Según los talleristas, el problema reside en el precio que los fabricantes establecen para cada prenda. "La diferencia entre lo que se paga y lo que después se vende en el mercado es abismal", afirmó Walter Cartagena, integrante de la comisión coordinadora de organizaciones bolivianas.
Gilberto Ribero, miembro de la Feria de Comerciantes de La Salada, explicó que, en la actualidad, los trabajadores reciben alrededor de 60 y 70 centavos por prenda liviana terminada y entre 1,20 y 1,50 pesos en el caso de los jeans. "Por eso, estamos pidiendo precios razonables, para poder tener salarios dignos y terminar con la ilegalidad", agregó Ribero.
Sentados sobre el asfalto, con banderas de Bolivia y pancartas, los manifestantes exigían con gritos y cánticos "precios razonables", a la vez que desmentían la existencia de una relación de explotación.
Alrededor de las 14, Rolando Nogales, vocero de la comisión coordinadora, tomó un micrófono e improvisó un breve discurso. "Queremos trabajar legalmente, pero con precios justos", fueron sus primeras palabras. Nogales se encargó también de repudiar las mafias que traen bolivianos a la Argentina y de aclarar que el sistema de explotación no sólo está encabezado por sus mismos compatriotas, sino además -dijo- por "integrantes de las comunidades judía, coreana y peruana".
"Víctimas"
Héctor Kolodny, director de la Cámara Industrial Argentina de la Indumentaria (CIAI), destacó que la existencia de talleres ilegales y los bajos salarios es un problema que viene ocurriendo desde hace años en el sector textil. "La gente que trabaja en estos lugares es una víctima. Sus ingresos mensuales se acercan a un 30 por ciento de lo que gana un obrero oficializado. Es parte de la explotación", afirmó a LA NACION.
En tanto, el presidente de la Delegación de Asociaciones Israelitas Argentina (DAIA), Jorge Kirszenbaum, dijo que no le "consta que haya miembros de la comunidad judía que sean responsables de talleres ilegales ni de explotación".

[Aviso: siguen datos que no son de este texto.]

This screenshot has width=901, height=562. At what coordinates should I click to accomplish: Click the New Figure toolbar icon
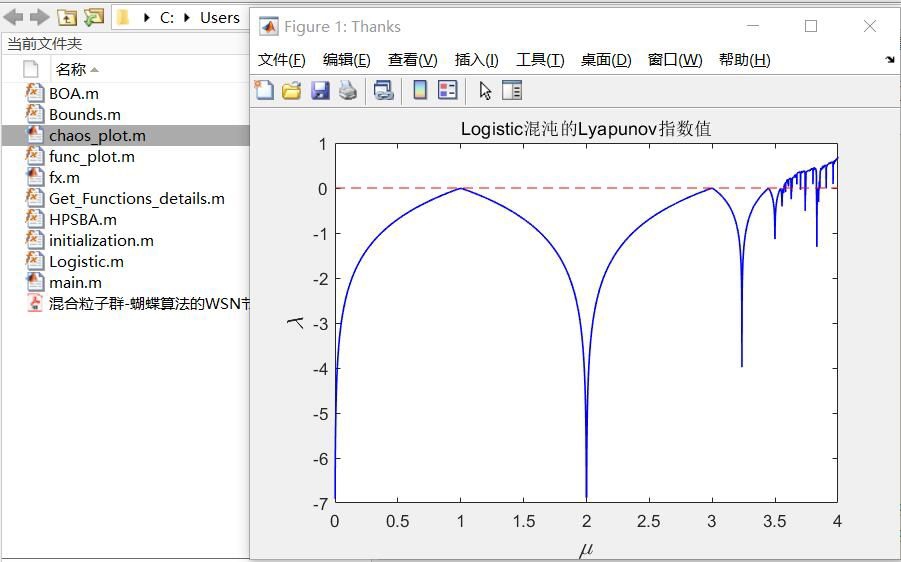(264, 90)
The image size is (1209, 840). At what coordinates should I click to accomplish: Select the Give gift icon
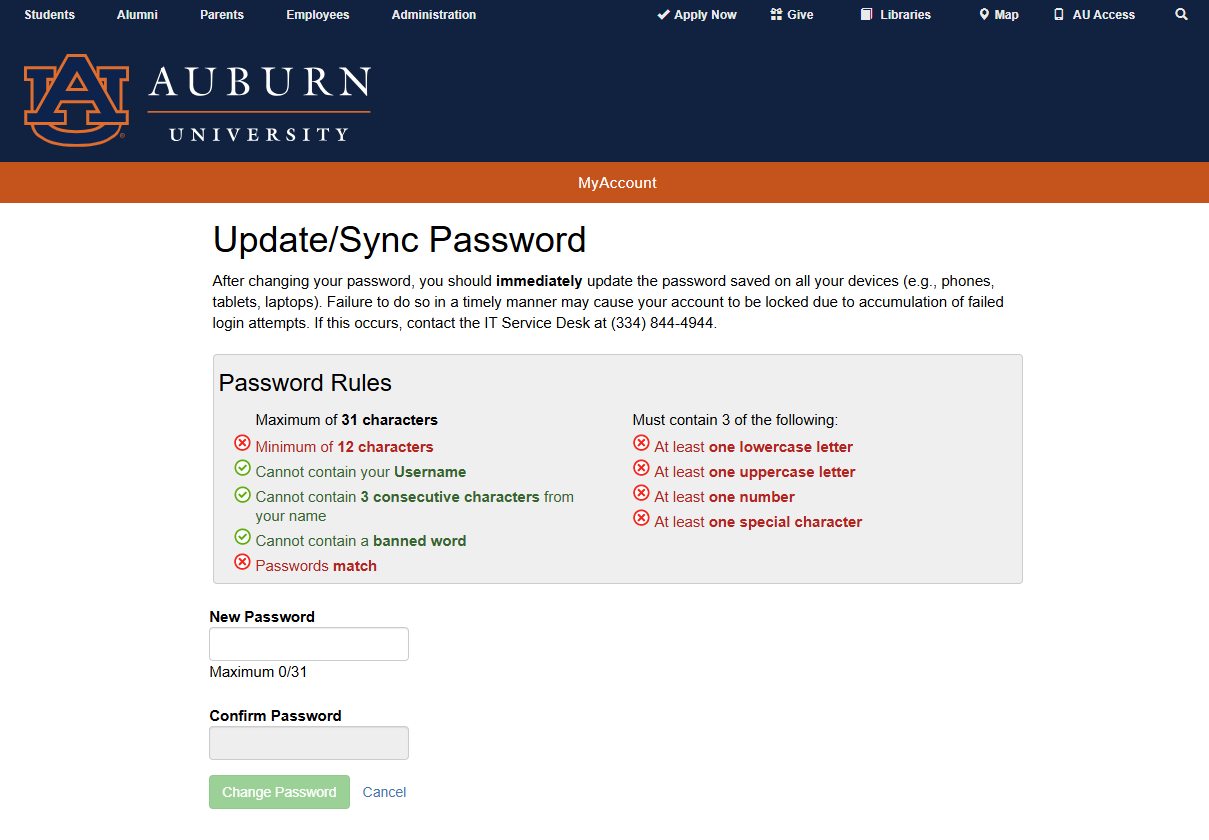[775, 14]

Por su parte, Jorge Kim, consejero de la Asociación de Comerciantes Coreanos en Avellaneda, dijo que "no es justa la acusación [de explotadores] porque el precio se forma en el mercado". Kim agregó: "Ellos [los bolivianos] dicen que los estamos explotando, pero explotar significa obligar a alguien y nosotros no obligamos a nadie".
Viaja una comisión
- LA PAZ (Télam).- Una comisión del gobierno boliviano viajará el próximo lunes a Buenos Aires. "Viajaremos para abordar esa situación lamentable que se ha producido con nuestros compatriotas", anunció ayer el vicecanciller de Bolivia, Mauricio Dorfler. El diplomático boliviano informó que la comisión estará integrada por representantes de los ministerios de Relaciones Exteriores Trabajo y Justicia, y por un grupo de parlamentarios. "Queremos abordar esa situación lamentable que se ha producido con nuestros compatriotas y, sobre todo, para preservar su dignidad y derechos humanos", insistió Dorfler.